Evercam’s GDPR Commitment
At Evercam, we are committed to safeguarding the privacy and data protection rights of individuals, including those within the European Union (EU). The General Data Protection Regulation (GDPR) represents a significant advancement in data protection laws, and Evercam is dedicated to ensuring that our products and services are fully compliant with GDPR requirements.
Understanding data privacy requires familiarity with certain terms:
Data Subject: An individual whose personal data has been collected.
Data Processing: The operations performed on personal data, whether automated or manual.
Data Controller: The entity that determines the purposes and means of processing personal data.
Data Processor: The entity that processes personal data on behalf of the Data Controller.
In simple terms, Evercam is the Data Processor and our Clients are the Data Controllers
Compliance in Practice
As a Data Processor, Evercam diligently adheres to the key principles of the GDPR in the following ways:
- Lawfulness, Fairness, and Transparency: A clear signage is placed on site to inform about the video capturing system in place.
- Purpose Limitation: Data is captured for legitimate interests such as Health & Safety and Project Management/Fraud Detection.
- Data Minimisation: Field of view is focused on capturing the construction progress. Privacy Shields are applied to areas not related to construction activities.
- Storage Limitation: We store footage for typically 3 years due to construction liability periods. However, we follow our clients instructions on retention periods.
- Integrity and Confidentiality: Access rights are restricted. Evercam acts only on written instructions.
- Accountability: We keep records of what data we have and where it is stored.
GDPR FAQs
Do Clients have the right to capture the data?
GDPR permits data capture for legitimate purposes. Health & Safety and Project Management (including Fraud Detection) are generally considered legitimate purposes. However, it is the responsibility of the Data Controller (Client) to determine the legitimacy of these purposes.
Is individual consent required for data collection?
Obtaining individual consent is one lawful basis for data collection under GDPR, but it’s not always required. Data can also be processed based on legitimate interests, which can, in certain circumstances, override the need for explicit consent. However, even when relying on legitimate interests, Evercam recommends clear communication about data capture during the site induction process. This ensures transparency with individuals and reinforces good data protection practices.
Can a Client use the cameras for the performance management of an individual?
We advise against using Evercam’s reality capture for individual performance management. Our solutions are designed to support site safety, project visibility, and operational oversight instead of personal monitoring. Using cameras to assess individual performance can raise privacy concerns and may not align with data protection requirements.

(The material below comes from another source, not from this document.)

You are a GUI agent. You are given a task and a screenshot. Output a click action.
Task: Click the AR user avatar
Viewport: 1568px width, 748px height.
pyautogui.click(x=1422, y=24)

Is Evercam GDPR compliant?
Yes, Evercam is fully GDPR compliant. We prioritize data protection through transparency, data minimization and responsible data handling practices. We ensure secure storage with restricted access and act strictly on Client instructions. Evercam also emphasizes the client’s responsibility as data controller to maintain full compliance.
Does local legislation affect GDPR compliance?
While the GDPR applies across the entire EU, individual countries may have additional local laws that apply in specific situations. For example, some jurisdictions may require Data Controllers to inform or consult with employee representative bodies before implementing camera systems. We recommend that Clients check any local obligations that may apply alongside GDPR and seek legal advice where necessary to ensure full compliance.
What about data privacy laws outside EU?
Data privacy laws are rapidly expanding worldwide, with over 140 countries now having some form of data protection legislation. While the GDPR in Europe sets a leading standard, clients operating globally must comply with local data privacy regulations in each country. We strongly advise reviewing applicable laws and seeking legal guidance to ensure full compliance and best practices.
How does Evercam ensure compliance with the GDPR's data minimization principle and prevent the capture of personal data?
Evercam positions cameras at elevated heights to focus solely on construction areas. Privacy shields are available to block non-relevant zones, and 360° cameras offer face-blurring features for additional privacy protection.
Is there a process to manage retention periods?
Yes, Evercam maintains a formal Data Retention Policy. Clients are advised to refer to: Evercam’s Retention Guidelines.
Does Evercam provide support for Data Subject Rights (DSR) requests such as downloads and erasure?
Yes. As a Data Processor, Evercam acts on the Data Controller’s (Client’s) written instructions to fulfill DSR requests.
Is there a means to access or delete recordings if requested by a Data Subject?
Yes. Evercam supports clients in processing such requests in accordance with applicable regulations.